NWO Spinoza laureate 2013 – Piek Vossen – announced his plans for the 2.5 million euros NWO Spinoza Prize he has received.
“Understanding of Language by Machines – an escape from the world of language” – Spinoza prize project Vossen: SPI 30-673 (2014–2019)
The goal of the Spinoza project “Understanding of language by machines” (ULM) is to develop computer models that can assign deeper meaning to language that approximates human understanding and to use these models to automatically read and understand text. Current approaches to natural language understanding consider language as a closed-world of relations between words. Words and text are however highly ambiguous and vague. People do not notice this ambiguity when using language within their social communicative context. This project tries to get a better understanding of the scope and complexity of this ambiguity and how to model the social communicative contexts to help resolving it.
The project is divided into 4 subprojects, each investigating a different aspect of assigning meaning:
- ULM-1: The borders of ambiguity: ULM-1 will explore the closed world of language as a system of word relations. The goal is to more properly define the problem and find the optimal solution given the vast volumes of textual data that are available. This project starts from the results obtained in the DutchSemCor project.
- ULM-2: Word, concept, perception and brain: ULM-2 will cross the borders of language and relate words and their meanings to perceptual data and brain activation patterns.

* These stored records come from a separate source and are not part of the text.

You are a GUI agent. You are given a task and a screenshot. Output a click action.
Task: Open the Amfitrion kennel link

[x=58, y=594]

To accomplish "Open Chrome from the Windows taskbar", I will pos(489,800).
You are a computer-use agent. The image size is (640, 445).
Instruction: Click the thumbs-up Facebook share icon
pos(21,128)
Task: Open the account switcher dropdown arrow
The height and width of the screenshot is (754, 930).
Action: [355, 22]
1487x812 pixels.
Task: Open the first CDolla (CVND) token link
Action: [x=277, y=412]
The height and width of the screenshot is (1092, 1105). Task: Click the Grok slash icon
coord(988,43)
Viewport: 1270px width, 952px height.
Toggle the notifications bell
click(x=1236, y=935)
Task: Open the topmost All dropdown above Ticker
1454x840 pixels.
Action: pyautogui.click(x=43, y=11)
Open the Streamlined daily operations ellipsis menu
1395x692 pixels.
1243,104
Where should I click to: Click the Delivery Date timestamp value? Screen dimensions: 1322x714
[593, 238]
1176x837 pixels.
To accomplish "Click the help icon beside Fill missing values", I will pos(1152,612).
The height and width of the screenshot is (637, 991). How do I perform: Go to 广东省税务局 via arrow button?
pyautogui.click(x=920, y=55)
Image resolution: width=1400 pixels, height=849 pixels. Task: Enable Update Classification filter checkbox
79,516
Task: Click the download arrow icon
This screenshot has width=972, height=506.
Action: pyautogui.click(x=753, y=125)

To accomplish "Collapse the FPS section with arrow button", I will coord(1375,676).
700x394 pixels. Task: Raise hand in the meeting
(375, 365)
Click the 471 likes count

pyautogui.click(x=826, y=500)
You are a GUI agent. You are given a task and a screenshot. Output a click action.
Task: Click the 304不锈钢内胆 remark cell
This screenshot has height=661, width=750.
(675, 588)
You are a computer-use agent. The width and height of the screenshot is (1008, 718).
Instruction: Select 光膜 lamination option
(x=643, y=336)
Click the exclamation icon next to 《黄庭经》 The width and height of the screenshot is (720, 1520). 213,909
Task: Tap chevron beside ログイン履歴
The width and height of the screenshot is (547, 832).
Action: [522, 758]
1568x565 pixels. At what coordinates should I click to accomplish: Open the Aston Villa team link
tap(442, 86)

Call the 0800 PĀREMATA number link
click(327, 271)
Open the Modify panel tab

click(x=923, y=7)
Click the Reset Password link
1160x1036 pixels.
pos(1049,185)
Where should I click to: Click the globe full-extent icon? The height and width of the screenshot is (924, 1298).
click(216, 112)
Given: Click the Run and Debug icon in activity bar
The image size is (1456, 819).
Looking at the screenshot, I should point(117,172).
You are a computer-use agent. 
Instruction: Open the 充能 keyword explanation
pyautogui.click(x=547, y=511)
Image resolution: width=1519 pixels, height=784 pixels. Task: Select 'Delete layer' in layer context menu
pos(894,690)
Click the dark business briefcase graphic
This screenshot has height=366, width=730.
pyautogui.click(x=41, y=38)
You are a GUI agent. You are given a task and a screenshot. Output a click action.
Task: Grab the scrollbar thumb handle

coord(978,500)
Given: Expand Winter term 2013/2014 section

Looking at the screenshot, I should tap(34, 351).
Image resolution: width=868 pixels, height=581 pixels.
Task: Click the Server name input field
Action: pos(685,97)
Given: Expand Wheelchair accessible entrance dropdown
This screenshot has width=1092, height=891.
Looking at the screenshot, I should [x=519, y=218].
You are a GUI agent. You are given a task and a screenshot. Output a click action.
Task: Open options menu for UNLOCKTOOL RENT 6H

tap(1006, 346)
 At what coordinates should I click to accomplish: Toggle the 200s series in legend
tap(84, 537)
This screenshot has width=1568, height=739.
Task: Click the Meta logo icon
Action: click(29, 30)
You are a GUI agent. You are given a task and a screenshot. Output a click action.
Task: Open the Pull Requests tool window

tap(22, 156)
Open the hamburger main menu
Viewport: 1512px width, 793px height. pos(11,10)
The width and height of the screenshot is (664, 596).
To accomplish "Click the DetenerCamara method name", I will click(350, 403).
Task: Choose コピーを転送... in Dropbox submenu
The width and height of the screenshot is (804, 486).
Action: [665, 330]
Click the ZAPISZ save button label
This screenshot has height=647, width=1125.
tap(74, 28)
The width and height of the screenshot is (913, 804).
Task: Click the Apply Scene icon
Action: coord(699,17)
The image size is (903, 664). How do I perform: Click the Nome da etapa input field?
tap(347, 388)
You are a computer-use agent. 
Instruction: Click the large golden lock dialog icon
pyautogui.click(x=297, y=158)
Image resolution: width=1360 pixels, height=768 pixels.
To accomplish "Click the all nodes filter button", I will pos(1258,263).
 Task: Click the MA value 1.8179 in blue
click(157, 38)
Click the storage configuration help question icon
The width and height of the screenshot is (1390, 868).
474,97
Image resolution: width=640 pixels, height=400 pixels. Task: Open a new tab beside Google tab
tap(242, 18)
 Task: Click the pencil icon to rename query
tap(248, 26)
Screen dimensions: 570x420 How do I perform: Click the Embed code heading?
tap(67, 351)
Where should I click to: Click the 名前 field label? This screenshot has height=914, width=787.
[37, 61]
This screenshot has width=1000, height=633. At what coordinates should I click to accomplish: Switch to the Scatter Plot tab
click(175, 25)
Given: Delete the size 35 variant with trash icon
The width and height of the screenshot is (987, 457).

- ULM-3: Stories and world views as a key to understanding language: ULM-3 will consider the interpretation of text built up from words as a function of our ways of interacting with the changing world around us. We interpret changes from our world-views on the here and now and the future. Furthermore, we structure these changes as stories along explanatory motivations. This project builds on the results of the European project NewsReader.
- ULM-4: A quantum model of text understanding: ULM-4 is a technical project that investigates a new model of natural-language-processing. Current approaches are based on a pipeline architecture, in which the complete problem is divided in a series of smaller isolated tasks, e.g. tokenization, part-of-speech-tagging, lemmatisation, syntactic parsing, recognition of entities, detection of word meanings. In this new model, none of these tasks is decisive and the final interpretation is left to higher-order semantic and contextual models. This project also builds on the findings of previous European (KYOTO) and ongoing OpeNER and NewsReader) and national (BiographyNet) projects carried out at the VU University Amsterdam. The goal is to develop a new model of natural-language-processing in which text is interpreted in a combined top-down and bottom-up proces.